### [Record excerpts]

>>>

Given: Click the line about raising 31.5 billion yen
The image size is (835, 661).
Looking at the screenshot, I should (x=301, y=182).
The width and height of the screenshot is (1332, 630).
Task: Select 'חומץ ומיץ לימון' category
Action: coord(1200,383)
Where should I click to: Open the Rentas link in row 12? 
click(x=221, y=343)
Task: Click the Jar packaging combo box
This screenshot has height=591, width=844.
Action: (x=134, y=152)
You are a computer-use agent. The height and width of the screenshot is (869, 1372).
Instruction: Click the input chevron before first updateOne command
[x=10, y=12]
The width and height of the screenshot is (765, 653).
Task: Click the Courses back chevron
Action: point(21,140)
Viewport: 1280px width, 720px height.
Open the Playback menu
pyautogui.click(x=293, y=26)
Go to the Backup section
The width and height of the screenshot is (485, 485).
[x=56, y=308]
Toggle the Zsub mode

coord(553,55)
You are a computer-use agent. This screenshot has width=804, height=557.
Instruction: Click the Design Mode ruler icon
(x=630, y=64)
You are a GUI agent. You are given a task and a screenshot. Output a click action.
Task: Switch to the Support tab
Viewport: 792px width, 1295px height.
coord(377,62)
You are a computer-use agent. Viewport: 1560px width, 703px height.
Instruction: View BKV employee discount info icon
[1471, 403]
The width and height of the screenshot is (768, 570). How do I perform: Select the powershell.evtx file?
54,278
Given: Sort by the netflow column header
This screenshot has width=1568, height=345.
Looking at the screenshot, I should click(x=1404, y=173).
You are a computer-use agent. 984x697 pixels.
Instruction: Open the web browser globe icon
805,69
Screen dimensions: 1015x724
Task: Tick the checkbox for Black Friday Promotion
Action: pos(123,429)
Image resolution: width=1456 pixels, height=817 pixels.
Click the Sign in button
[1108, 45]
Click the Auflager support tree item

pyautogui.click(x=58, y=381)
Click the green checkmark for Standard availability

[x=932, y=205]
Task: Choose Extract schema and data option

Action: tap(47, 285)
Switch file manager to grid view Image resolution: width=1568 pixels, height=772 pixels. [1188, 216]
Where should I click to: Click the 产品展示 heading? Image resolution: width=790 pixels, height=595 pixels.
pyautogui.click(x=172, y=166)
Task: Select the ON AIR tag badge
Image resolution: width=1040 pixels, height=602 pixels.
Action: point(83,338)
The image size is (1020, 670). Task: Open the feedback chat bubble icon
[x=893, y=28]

<<<

### [Exercise]
Copy the material above word for word, with nothing changed or left out.

### [Full solution]
Given: Click the line about raising 31.5 billion yen
The image size is (835, 661).
Looking at the screenshot, I should (x=301, y=182).
The width and height of the screenshot is (1332, 630).
Task: Select 'חומץ ומיץ לימון' category
Action: coord(1200,383)
Where should I click to: Open the Rentas link in row 12? 
click(x=221, y=343)
Task: Click the Jar packaging combo box
This screenshot has height=591, width=844.
Action: (x=134, y=152)
You are a computer-use agent. The height and width of the screenshot is (869, 1372).
Instruction: Click the input chevron before first updateOne command
[x=10, y=12]
The width and height of the screenshot is (765, 653).
Task: Click the Courses back chevron
Action: point(21,140)
Viewport: 1280px width, 720px height.
Open the Playback menu
pyautogui.click(x=293, y=26)
Go to the Backup section
The width and height of the screenshot is (485, 485).
[x=56, y=308]
Toggle the Zsub mode

coord(553,55)
You are a computer-use agent. This screenshot has width=804, height=557.
Instruction: Click the Design Mode ruler icon
(x=630, y=64)
You are a GUI agent. You are given a task and a screenshot. Output a click action.
Task: Switch to the Support tab
Viewport: 792px width, 1295px height.
coord(377,62)
You are a computer-use agent. Viewport: 1560px width, 703px height.
Instruction: View BKV employee discount info icon
[1471, 403]
The width and height of the screenshot is (768, 570). How do I perform: Select the powershell.evtx file?
54,278
Given: Sort by the netflow column header
This screenshot has width=1568, height=345.
Looking at the screenshot, I should click(x=1404, y=173).
You are a computer-use agent. 984x697 pixels.
Instruction: Open the web browser globe icon
805,69
Screen dimensions: 1015x724
Task: Tick the checkbox for Black Friday Promotion
Action: pos(123,429)
Image resolution: width=1456 pixels, height=817 pixels.
Click the Sign in button
[1108, 45]
Click the Auflager support tree item

pyautogui.click(x=58, y=381)
Click the green checkmark for Standard availability

[x=932, y=205]
Task: Choose Extract schema and data option

Action: tap(47, 285)
Switch file manager to grid view Image resolution: width=1568 pixels, height=772 pixels. [1188, 216]
Where should I click to: Click the 产品展示 heading? Image resolution: width=790 pixels, height=595 pixels.
pyautogui.click(x=172, y=166)
Task: Select the ON AIR tag badge
Image resolution: width=1040 pixels, height=602 pixels.
Action: point(83,338)
The image size is (1020, 670). Task: Open the feedback chat bubble icon
[x=893, y=28]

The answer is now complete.